REVIEW: Doris and Ivy in the Home explores aging with heart and humour (Intermission Magazine)

By Janine Marley | Intermission Magazine

Thursday, May 27, 2024

A university dean, a corrections officer, and a disgraced athlete walk into a retirement home…except there isn’t really a punchline. 

Instead, Norm Foster’s Doris and Ivy in the Home, directed by Jane Spence, is an exploration of friendship, love, and intimacy amidst the inevitable process of aging. Featuring Foster’s signature wit and delivering laugh after laugh, Doris and Ivy in the Home is an uproarious way to kick off Lighthouse Festival’s 45th season. 

Melanie Janzen as Doris & Brigitte Robinson as Iris in Lighthouse Festival’s 2024 summer season production of Norm Foster’s Doris and Ivy in the Home.

Doris and Ivy in the Home takes three unlikely companions on a journey through illness, relationships, perhaps even some romance, and the occasional snoop on another senior couple who like to, uh, get busy in the garden. Doris is a former corrections officer with a tough exterior, Ivy is a former skier who fled to Canada after a career-ending run, and Arthur used to be a dean, but he prefers to think of himself as a teacher. Arthur only has eyes for Ivy, while Ivy is afraid to fall in love again after three failed marriages. After much meddling and the occasional heart-to-heart, the three end up totally inseparable as they settle into their new lives. 
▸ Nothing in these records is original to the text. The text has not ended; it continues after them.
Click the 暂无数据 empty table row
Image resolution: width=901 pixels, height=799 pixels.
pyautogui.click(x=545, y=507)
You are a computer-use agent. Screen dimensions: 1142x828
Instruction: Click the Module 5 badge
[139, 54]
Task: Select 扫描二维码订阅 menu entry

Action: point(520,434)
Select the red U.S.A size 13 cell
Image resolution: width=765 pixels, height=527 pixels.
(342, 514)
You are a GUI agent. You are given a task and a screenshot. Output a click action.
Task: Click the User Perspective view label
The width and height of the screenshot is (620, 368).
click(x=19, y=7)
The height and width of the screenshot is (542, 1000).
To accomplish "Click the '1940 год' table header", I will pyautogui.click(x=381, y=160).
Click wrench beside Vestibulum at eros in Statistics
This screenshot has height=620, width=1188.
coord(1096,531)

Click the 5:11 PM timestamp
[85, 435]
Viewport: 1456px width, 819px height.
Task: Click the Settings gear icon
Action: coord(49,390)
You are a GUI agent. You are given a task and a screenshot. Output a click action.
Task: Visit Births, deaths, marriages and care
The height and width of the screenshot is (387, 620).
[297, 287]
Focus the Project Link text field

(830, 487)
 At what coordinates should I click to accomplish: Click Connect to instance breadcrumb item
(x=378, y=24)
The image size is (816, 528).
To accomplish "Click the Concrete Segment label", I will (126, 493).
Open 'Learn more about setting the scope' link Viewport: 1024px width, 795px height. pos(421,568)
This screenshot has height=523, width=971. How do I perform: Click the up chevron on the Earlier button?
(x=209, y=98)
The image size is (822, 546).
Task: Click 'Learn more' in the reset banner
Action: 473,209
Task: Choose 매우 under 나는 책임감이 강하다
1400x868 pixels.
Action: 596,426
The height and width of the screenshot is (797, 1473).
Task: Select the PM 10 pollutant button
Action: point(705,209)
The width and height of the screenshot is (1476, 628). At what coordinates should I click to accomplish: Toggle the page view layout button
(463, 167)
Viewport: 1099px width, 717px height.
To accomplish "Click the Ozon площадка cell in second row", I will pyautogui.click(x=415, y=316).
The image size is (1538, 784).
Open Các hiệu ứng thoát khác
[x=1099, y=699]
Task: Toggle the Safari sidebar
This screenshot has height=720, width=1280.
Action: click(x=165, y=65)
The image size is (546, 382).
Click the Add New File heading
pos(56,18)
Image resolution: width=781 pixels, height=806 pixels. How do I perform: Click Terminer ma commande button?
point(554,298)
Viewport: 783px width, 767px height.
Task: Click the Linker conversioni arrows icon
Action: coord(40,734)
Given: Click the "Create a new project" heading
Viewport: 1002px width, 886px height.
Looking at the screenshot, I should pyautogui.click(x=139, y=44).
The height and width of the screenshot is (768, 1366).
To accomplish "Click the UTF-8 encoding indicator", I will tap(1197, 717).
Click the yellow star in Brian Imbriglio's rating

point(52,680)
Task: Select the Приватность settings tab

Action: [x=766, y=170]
Foster’s script proves why he’s such a mainstay of Canadian comedy; Doris and Ivy at the Home is one well-placed joke after another, with plenty of callbacks to previous quips as well. A striking element of the writing is that Arthur likes to make up little poems based on his friends’ conversations, essentially little limericks. They’re brilliant and witty, and they punctuate the text perfectly. This flourish takes the creativity of the work to a whole new level while also giving Arthur a unique, delightful quirk.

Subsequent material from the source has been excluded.